Top of Entries provided
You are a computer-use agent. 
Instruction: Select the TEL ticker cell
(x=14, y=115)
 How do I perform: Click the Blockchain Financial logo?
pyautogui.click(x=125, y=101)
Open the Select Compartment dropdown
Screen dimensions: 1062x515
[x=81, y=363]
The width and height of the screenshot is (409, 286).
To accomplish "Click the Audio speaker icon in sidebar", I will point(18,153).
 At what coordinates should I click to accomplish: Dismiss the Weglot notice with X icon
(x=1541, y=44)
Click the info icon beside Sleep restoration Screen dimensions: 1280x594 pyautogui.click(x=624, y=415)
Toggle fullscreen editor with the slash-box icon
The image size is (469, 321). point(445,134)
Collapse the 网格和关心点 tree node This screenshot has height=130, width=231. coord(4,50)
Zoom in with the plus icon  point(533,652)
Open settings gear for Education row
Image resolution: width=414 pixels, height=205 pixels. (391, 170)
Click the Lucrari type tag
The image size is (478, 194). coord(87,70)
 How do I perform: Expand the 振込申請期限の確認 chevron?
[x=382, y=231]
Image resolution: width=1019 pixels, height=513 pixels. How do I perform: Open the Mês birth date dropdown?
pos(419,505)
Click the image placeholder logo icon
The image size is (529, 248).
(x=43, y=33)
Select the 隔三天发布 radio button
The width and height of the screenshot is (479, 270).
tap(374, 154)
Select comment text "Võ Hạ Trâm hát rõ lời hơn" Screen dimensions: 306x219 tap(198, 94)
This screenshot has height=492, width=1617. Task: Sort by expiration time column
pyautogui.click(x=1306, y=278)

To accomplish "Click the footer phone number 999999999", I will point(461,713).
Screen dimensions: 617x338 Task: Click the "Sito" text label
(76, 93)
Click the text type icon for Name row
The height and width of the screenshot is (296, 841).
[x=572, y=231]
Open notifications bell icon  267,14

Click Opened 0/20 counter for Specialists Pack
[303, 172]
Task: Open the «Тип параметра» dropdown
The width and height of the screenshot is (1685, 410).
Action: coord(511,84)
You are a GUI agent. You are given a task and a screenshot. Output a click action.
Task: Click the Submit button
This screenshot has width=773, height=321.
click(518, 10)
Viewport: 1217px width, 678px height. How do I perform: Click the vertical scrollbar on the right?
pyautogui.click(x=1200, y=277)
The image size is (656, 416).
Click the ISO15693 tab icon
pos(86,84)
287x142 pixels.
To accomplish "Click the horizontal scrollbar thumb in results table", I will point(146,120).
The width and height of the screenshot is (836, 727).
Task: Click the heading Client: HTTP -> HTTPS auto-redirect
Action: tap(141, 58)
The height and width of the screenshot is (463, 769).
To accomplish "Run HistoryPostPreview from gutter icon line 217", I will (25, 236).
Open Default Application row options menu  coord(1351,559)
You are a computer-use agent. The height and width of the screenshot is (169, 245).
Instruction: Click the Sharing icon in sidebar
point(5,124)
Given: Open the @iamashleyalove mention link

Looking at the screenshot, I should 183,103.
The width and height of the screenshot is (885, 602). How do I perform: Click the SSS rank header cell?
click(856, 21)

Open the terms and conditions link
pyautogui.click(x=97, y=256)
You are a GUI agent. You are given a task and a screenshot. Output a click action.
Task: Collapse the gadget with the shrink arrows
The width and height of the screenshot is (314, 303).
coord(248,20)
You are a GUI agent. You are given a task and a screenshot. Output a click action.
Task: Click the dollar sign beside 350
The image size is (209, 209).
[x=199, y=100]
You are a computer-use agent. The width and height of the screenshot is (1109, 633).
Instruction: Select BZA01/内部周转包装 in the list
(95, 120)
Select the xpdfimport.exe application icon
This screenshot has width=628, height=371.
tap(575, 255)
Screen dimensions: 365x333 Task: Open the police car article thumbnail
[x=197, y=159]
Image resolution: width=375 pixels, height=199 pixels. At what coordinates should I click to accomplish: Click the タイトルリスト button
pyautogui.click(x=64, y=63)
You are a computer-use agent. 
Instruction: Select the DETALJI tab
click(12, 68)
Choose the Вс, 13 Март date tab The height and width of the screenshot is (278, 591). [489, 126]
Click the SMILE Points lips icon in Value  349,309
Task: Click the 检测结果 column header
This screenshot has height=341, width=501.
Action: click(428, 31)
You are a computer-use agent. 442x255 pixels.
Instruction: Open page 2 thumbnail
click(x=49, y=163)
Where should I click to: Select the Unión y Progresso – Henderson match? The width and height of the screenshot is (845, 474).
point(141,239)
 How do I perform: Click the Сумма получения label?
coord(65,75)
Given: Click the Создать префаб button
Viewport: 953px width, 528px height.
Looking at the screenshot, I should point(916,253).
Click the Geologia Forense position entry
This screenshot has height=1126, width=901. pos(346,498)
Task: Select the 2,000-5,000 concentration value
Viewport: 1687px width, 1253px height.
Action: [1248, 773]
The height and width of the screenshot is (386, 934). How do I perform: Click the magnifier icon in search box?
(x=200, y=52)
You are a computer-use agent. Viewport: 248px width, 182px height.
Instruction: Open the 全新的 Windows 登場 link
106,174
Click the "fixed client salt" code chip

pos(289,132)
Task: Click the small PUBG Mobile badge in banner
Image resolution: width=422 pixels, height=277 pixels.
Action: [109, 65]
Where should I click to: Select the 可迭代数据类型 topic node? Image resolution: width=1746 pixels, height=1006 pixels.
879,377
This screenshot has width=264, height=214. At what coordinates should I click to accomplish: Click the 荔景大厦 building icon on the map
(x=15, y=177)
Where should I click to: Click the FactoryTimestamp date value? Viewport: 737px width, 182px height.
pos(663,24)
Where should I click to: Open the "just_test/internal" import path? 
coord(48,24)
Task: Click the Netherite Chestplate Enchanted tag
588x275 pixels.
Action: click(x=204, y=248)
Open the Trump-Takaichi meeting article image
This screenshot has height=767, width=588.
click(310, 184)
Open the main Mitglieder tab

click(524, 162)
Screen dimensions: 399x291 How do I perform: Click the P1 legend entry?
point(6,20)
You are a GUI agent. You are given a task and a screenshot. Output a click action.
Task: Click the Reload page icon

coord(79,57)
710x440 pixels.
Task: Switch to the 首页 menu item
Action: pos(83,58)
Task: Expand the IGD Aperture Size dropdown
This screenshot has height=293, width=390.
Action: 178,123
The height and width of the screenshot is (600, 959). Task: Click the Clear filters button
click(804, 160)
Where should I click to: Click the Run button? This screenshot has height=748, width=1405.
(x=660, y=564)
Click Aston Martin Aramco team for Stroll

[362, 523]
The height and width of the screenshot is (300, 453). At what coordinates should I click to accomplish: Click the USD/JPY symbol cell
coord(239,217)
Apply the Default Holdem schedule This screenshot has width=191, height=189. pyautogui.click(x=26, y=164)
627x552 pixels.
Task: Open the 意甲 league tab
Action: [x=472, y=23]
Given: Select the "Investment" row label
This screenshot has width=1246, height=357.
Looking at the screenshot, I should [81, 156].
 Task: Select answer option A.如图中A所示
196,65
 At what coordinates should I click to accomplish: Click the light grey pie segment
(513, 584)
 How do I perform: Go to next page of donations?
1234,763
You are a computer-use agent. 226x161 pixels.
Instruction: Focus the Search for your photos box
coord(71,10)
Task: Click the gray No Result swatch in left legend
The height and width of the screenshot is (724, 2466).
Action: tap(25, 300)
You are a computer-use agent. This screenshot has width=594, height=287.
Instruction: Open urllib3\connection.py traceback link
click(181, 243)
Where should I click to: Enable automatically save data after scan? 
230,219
Bottom of Entries provided
Requirement:
From the line that has "Choose the Вс, 13" through the line that has "You are a computer-use agent. 442x255 pixels.", copy every line exactly as it appears above, and leave out all others.

Result for this task:
Choose the Вс, 13 Март date tab The height and width of the screenshot is (278, 591). [489, 126]
Click the SMILE Points lips icon in Value  349,309
Task: Click the 检测结果 column header
This screenshot has height=341, width=501.
Action: click(428, 31)
You are a computer-use agent. 442x255 pixels.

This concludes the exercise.